Compré una impresora 3D para ahorrar y ahora fabrico basura útil
Hay una línea muy fina entre ser un ahorrador inteligente y buscarse una excusa elaborada para comprar un juguete nuevo. Yo crucé esa línea hace unos meses con la firme convicción de que estaba haciendo una inversión maestra para el piso.
La lógica era aplastante: necesitaba lámparas de techo, luces para la mesita de noche y organizadores a medida para los cajones de la cocina y el armario. Al mirar los precios en las tiendas de decoración habituales, me parecía absurdo pagar precios inflados por lo que esencialmente son piezas de plástico con un diseño bonito.
Así que hice lo que cualquiera con conexión a internet y ganas de complicarse la vida haría: decidí fabricármelo yo mismo.
Me puse a investigar a fondo. No quería tirar el dinero, así que busqué el equilibrio perfecto entre precio y fiabilidad. Acabé comprando una máquina en AliExpress por 220 euros, una oferta flash de una marca conocida. Es una de esas marcas que polarizan: tienen modelos que son un desastre, pero si sabes cuál elegir, te llevas una joya. Tuve suerte (y buen ojo al informarme), porque la máquina no me ha dado ni un solo fallo.

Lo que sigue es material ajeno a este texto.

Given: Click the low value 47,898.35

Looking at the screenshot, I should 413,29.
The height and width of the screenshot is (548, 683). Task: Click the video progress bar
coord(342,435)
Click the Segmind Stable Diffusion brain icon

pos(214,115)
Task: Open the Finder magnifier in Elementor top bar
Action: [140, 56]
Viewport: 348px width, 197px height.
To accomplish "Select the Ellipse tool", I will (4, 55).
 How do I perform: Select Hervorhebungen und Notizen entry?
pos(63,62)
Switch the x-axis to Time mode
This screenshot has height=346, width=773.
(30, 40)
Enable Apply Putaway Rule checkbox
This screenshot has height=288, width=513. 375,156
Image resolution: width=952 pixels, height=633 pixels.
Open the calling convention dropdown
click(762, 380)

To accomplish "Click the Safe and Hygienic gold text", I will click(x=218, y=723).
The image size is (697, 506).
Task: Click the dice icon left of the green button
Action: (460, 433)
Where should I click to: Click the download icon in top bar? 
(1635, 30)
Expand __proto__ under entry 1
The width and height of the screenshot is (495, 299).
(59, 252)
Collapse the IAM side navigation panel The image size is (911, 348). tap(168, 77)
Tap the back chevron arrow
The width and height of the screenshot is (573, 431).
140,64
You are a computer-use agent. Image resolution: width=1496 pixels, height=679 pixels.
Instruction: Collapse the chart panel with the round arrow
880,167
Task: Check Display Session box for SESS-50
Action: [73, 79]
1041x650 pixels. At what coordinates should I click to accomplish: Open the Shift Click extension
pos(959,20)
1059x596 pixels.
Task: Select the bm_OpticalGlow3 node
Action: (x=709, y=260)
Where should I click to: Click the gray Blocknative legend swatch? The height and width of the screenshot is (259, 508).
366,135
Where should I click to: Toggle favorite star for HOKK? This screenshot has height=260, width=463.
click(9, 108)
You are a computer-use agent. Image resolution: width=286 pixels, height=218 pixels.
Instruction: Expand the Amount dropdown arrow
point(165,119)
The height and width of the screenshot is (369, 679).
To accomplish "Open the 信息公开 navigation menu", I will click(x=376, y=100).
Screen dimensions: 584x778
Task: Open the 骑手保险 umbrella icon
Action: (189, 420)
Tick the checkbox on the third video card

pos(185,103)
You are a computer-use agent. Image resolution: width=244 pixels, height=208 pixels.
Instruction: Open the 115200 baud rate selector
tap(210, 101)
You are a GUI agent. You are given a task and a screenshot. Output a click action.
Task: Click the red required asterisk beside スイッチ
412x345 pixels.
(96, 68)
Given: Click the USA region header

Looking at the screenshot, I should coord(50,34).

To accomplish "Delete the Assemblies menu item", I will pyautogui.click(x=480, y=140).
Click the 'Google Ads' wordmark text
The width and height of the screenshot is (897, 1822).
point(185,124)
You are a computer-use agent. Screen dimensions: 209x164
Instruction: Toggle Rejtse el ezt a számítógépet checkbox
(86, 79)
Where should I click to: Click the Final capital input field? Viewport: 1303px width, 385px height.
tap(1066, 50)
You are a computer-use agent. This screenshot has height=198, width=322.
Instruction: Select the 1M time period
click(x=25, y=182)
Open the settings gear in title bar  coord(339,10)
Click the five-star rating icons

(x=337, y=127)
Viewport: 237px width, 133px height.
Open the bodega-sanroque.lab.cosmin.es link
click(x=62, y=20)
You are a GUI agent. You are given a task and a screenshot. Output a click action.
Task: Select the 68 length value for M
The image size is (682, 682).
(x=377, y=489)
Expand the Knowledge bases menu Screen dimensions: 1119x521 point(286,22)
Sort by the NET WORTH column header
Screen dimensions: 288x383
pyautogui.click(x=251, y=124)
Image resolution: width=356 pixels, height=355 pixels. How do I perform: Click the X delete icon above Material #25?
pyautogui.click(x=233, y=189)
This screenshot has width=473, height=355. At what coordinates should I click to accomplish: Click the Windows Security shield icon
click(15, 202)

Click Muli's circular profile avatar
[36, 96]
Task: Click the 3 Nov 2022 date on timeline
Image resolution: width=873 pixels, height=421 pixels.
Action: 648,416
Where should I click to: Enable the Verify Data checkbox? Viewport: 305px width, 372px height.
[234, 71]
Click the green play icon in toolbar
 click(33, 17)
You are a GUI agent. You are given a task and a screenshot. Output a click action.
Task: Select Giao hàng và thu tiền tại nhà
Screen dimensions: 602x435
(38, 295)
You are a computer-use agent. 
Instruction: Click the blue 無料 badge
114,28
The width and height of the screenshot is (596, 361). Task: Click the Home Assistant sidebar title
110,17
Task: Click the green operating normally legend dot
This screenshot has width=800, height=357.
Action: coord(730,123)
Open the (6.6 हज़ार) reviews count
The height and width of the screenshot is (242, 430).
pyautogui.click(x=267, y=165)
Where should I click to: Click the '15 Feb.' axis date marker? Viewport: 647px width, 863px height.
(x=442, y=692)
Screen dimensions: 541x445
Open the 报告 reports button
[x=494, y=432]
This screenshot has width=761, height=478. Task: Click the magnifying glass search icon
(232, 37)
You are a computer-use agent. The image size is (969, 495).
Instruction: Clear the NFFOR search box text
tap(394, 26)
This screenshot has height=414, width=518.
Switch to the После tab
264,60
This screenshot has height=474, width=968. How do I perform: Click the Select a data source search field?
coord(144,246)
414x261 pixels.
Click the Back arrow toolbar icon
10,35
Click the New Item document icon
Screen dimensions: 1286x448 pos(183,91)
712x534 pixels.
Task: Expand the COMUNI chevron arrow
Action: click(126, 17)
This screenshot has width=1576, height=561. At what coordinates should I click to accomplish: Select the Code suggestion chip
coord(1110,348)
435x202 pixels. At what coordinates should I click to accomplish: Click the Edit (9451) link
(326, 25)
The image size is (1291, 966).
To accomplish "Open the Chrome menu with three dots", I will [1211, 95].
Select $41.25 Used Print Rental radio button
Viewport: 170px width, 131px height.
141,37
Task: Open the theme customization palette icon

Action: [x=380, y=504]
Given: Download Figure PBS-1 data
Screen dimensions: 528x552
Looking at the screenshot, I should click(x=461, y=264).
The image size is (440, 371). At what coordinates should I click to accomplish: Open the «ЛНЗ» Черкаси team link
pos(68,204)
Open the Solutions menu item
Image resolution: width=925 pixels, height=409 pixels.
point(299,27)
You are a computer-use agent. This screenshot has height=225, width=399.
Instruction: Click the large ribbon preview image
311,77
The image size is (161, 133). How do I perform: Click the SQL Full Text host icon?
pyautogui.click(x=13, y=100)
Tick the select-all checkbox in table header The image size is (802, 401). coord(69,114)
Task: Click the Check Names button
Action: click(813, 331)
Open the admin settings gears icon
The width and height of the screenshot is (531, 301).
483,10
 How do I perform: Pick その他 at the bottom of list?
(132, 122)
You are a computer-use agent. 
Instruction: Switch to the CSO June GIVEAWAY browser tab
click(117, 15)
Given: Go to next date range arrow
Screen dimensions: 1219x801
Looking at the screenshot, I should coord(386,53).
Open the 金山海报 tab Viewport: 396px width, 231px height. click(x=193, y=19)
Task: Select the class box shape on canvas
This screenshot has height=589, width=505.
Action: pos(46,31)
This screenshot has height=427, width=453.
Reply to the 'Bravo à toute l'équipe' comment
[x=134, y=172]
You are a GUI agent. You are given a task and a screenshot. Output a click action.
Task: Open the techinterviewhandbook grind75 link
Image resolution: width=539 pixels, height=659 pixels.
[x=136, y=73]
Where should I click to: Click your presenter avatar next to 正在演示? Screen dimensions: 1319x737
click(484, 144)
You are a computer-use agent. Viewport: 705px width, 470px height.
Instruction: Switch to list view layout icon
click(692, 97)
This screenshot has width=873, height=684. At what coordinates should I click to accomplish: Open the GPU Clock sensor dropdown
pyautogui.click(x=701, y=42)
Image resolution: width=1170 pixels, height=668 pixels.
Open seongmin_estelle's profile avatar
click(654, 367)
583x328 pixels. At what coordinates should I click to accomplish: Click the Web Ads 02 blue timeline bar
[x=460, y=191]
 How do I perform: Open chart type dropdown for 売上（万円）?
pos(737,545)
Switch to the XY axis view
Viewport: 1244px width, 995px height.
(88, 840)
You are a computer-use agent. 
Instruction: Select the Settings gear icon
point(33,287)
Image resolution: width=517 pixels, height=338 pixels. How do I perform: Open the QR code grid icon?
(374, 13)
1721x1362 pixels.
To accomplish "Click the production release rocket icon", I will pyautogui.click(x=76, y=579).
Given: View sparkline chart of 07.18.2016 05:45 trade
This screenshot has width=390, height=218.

Llegó, la monté y se puso a trabajar.
La fase de la utilidad real
Al principio, el plan funcionó. Imprimí las carcasas para las luces del techo con un diseño geométrico que en tienda me habría costado entre veinte y cincuenta euros la pieza. Me hice una lámpara de noche personalizada y hice alguno que otro organizador. Decir que al tiempo no me convencieron las lamparas de techo y las quite para volver a poner otras, pero aún tengo que decidir como serán.
Si hubiera parado ahí, la inversión hubiera sido decente. Habría gastado 220 euros más el material para conseguir unos objetos que en el mercado no costarían lo mismo, pero dependiendo de como si tendrian un buen valor. El problema es que una impresora 3D no es un taladro que guardas en la caja cuando terminas el trabajo. Es una máquina que te pide comer.
De la decoración al «Pongo»
Una vez se acabaron las necesidades reales del piso, empecé a imprimir «por si acaso». Y ahí es donde la justificación del ahorro se desmorona. Ahora mismo, ya no solo tengo objetos útiles, tengo una colección absurda de figuras, pruebas de calibración y tonterías decorativas que imprimo simplemente porque puedo.
He pasado de ahorrar en decoración a gastar en bobinas de filamento de colores para imprimir muñecos articulados y gadgets curiosos que me hacen gracia cinco minutos. Es casi un capricho terapéutico: me inspiro, busco un modelo, le doy al botón y la máquina lo materializa. Aunque a veces diseño, y he recordado a volver a diseñar, despues de muchos años cuando lo hice en la carrera.
La ONG de plástico
Lo curioso es que la utilidad de la máquina se ha desplazado hacia fuera. Al ver que la impresora funciona bien y saca piezas de calidad, me he convertido involuntariamente en el proveedor oficial de «cosas raras» para mis conocidos.
A veces imprimo piezas de recambio que se les han roto y ya no venden, o soportes específicos que necesitan. En teoría podría cobrarlo y recuperar la inversión, pero al final casi siempre acabo regalándolo o cobrando lo comido por lo servido. Hay cierta satisfacción en entregar algo útil que has fabricado tú, aunque financieramente sea un desastre.
Al final, reconozco que fue más un capricho que una necesidad. Los 220 euros quizás no los he recuperado en ahorro estricto si cuento el material y las impresiones inútiles, pero ahí sigue la máquina, lista para cuando tenga otra idea brillante o necesite organizar otro cajón. No me ha hecho más rico, pero desde luego, ha hecho mi casa (y la de mis amigos) un lugar más curioso.
Después de muchos artículos queja de la sociedad y el gasto desmesurado que tenemos, yo también soy real y a veces caigo en la tentación de esas cosas.